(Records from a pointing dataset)
......
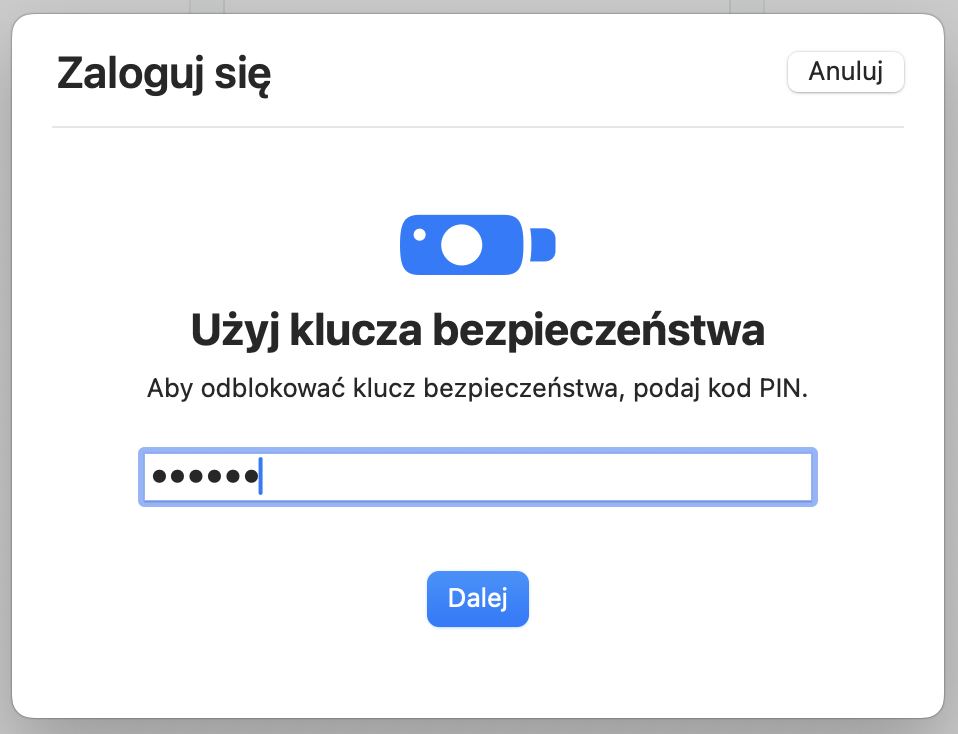
Task: Click the USB connector tip of key icon
Action: point(543,244)
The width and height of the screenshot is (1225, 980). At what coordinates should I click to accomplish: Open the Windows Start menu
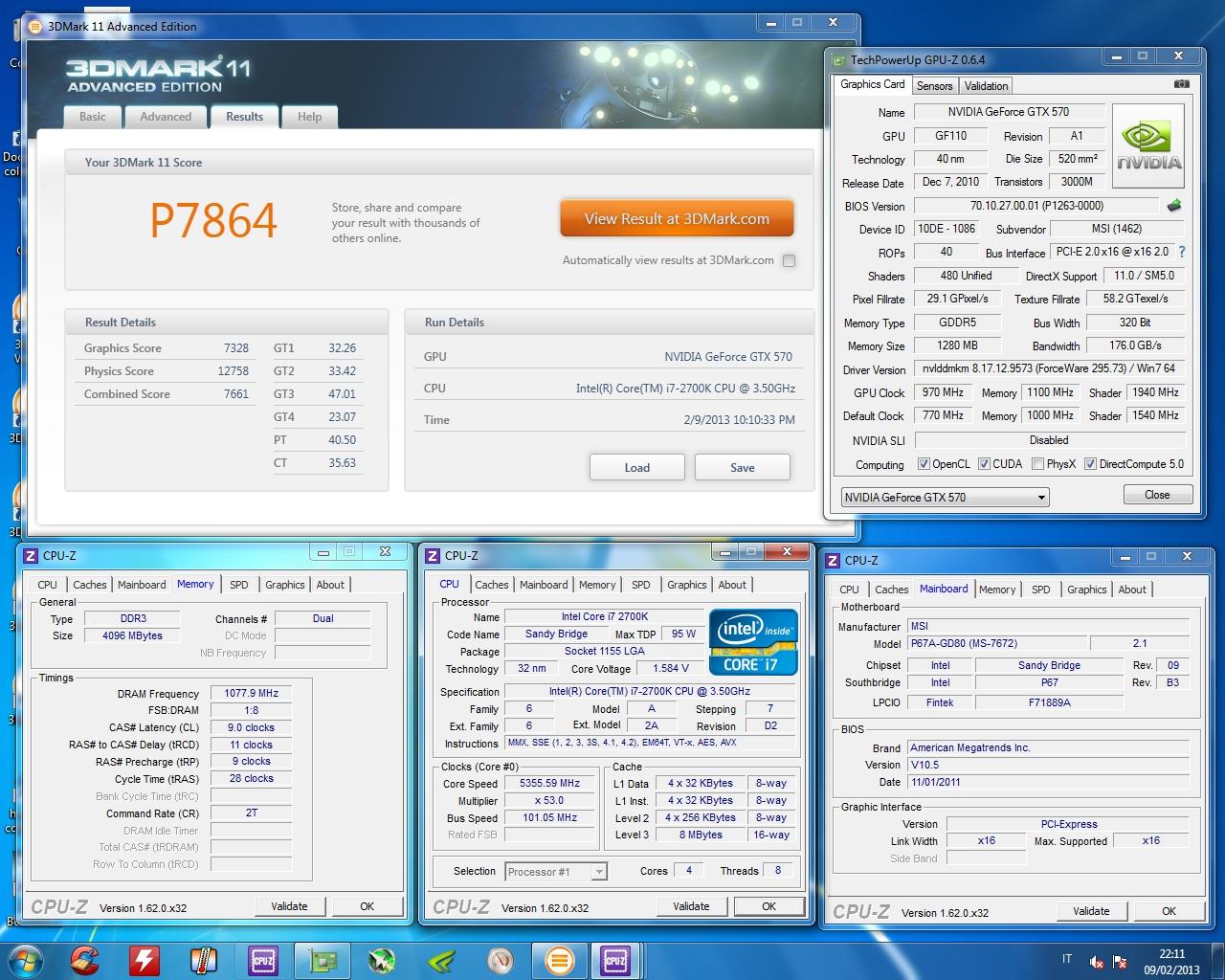click(x=26, y=959)
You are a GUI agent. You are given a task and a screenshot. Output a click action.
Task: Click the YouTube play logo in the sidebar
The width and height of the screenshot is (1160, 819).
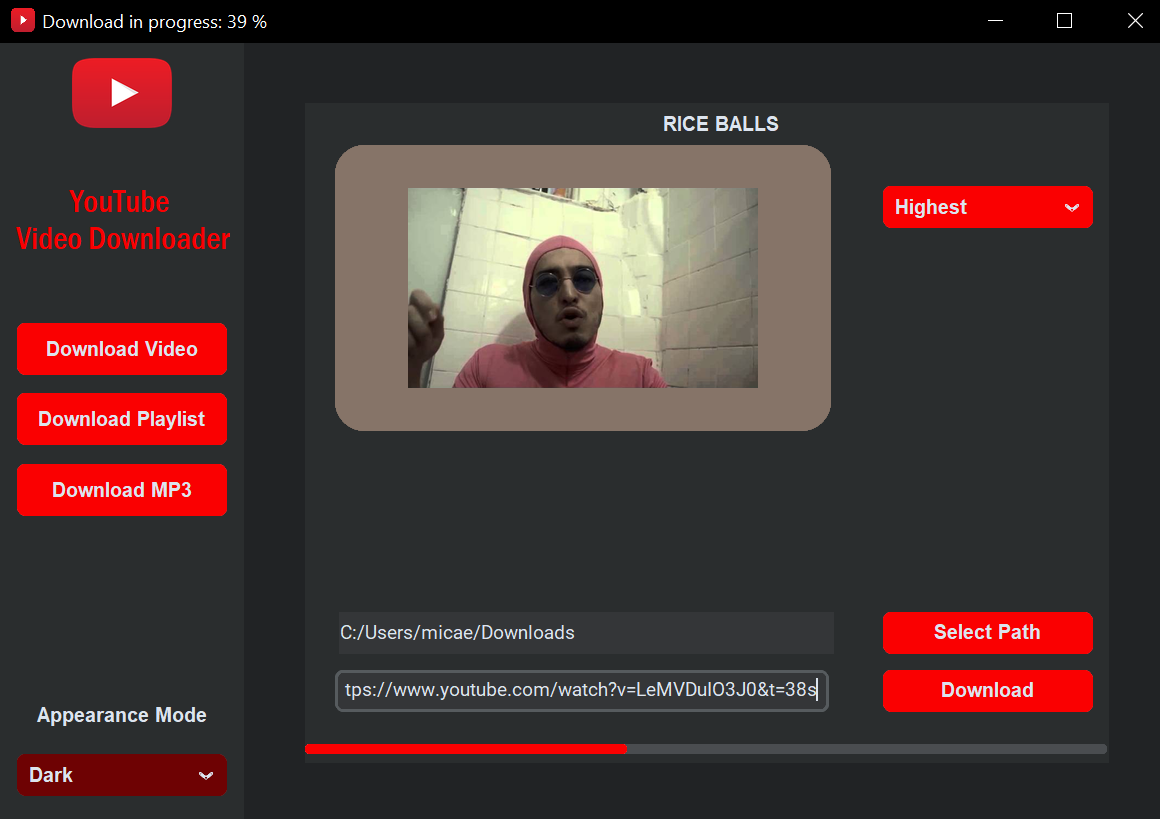pyautogui.click(x=121, y=92)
......
THE TASK: Rewrite the data above, swapping "screenshot" for "screen capture" wherever it occurs and leaving everything else as it is. Omit the pictures from your output.

TASK ANSWER:
Task: Click the USB connector tip of key icon
Action: point(543,244)
The width and height of the screen capture is (1225, 980). At what coordinates should I click to accomplish: Open the Windows Start menu
click(x=26, y=959)
You are a GUI agent. You are given a task and a screen capture. Output a click action.
Task: Click the YouTube play logo in the sidebar
The width and height of the screen capture is (1160, 819).
pyautogui.click(x=121, y=92)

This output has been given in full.